**WHAT YOU HAVE TO DO:**
Present every line of the records below as a numbered list, skipping any blank lines.

**RECORDS SHOWN:**

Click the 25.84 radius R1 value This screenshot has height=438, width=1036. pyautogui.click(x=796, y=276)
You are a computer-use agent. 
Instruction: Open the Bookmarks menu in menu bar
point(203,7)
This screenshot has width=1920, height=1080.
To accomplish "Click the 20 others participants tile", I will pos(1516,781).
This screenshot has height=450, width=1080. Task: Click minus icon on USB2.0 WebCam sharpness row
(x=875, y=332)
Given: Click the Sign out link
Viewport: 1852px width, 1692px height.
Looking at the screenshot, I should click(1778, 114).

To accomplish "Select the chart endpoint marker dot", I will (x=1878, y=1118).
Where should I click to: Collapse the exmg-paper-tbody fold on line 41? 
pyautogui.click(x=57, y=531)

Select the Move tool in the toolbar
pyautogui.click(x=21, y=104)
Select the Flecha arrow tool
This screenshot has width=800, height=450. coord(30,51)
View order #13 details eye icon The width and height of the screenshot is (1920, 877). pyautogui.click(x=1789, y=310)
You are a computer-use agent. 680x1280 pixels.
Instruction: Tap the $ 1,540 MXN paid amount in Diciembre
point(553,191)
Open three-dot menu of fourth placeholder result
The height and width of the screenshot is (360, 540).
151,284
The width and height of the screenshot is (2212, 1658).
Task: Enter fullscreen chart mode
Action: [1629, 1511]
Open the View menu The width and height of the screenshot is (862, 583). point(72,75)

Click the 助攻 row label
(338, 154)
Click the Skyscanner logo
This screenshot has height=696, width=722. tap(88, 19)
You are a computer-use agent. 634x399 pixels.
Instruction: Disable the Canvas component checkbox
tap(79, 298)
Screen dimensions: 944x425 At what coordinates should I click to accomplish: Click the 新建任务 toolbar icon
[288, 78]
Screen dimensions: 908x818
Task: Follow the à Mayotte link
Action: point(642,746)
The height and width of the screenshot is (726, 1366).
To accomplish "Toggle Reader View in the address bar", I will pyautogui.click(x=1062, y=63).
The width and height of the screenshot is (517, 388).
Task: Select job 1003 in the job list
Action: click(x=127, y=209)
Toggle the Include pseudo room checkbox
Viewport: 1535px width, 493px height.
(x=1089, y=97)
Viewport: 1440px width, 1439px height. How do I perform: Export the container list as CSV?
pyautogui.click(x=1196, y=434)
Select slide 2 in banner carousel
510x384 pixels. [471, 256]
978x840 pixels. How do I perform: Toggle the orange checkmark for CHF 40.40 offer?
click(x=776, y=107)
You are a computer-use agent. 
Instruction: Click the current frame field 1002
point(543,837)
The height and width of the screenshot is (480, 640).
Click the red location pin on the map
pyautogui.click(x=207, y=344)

**EXERCISE RESULT:**
1. Click the 25.84 radius R1 value This screenshot has height=438, width=1036. pyautogui.click(x=796, y=276)
2. You are a computer-use agent. 
3. Instruction: Open the Bookmarks menu in menu bar
4. point(203,7)
5. This screenshot has width=1920, height=1080.
6. To accomplish "Click the 20 others participants tile", I will pos(1516,781).
7. This screenshot has height=450, width=1080. Task: Click minus icon on USB2.0 WebCam sharpness row
8. (x=875, y=332)
9. Given: Click the Sign out link
10. Viewport: 1852px width, 1692px height.
11. Looking at the screenshot, I should click(1778, 114).
12. To accomplish "Select the chart endpoint marker dot", I will (x=1878, y=1118).
13. Where should I click to: Collapse the exmg-paper-tbody fold on line 41? 
14. pyautogui.click(x=57, y=531)
15. Select the Move tool in the toolbar
16. pyautogui.click(x=21, y=104)
17. Select the Flecha arrow tool
18. This screenshot has width=800, height=450. coord(30,51)
19. View order #13 details eye icon The width and height of the screenshot is (1920, 877). pyautogui.click(x=1789, y=310)
20. You are a computer-use agent. 680x1280 pixels.
21. Instruction: Tap the $ 1,540 MXN paid amount in Diciembre
22. point(553,191)
23. Open three-dot menu of fourth placeholder result
24. The height and width of the screenshot is (360, 540).
25. 151,284
26. The width and height of the screenshot is (2212, 1658).
27. Task: Enter fullscreen chart mode
28. Action: [1629, 1511]
29. Open the View menu The width and height of the screenshot is (862, 583). point(72,75)
30. Click the 助攻 row label
31. (338, 154)
32. Click the Skyscanner logo
33. This screenshot has height=696, width=722. tap(88, 19)
34. You are a computer-use agent. 634x399 pixels.
35. Instruction: Disable the Canvas component checkbox
36. tap(79, 298)
37. Screen dimensions: 944x425 At what coordinates should I click to accomplish: Click the 新建任务 toolbar icon
38. [288, 78]
39. Screen dimensions: 908x818
40. Task: Follow the à Mayotte link
41. Action: point(642,746)
42. The height and width of the screenshot is (726, 1366).
43. To accomplish "Toggle Reader View in the address bar", I will pyautogui.click(x=1062, y=63).
44. The width and height of the screenshot is (517, 388).
45. Task: Select job 1003 in the job list
46. Action: click(x=127, y=209)
47. Toggle the Include pseudo room checkbox
48. Viewport: 1535px width, 493px height.
49. (x=1089, y=97)
50. Viewport: 1440px width, 1439px height. How do I perform: Export the container list as CSV?
51. pyautogui.click(x=1196, y=434)
52. Select slide 2 in banner carousel
53. 510x384 pixels. [471, 256]
54. 978x840 pixels. How do I perform: Toggle the orange checkmark for CHF 40.40 offer?
55. click(x=776, y=107)
56. You are a computer-use agent. 
57. Instruction: Click the current frame field 1002
58. point(543,837)
59. The height and width of the screenshot is (480, 640).
60. Click the red location pin on the map
61. pyautogui.click(x=207, y=344)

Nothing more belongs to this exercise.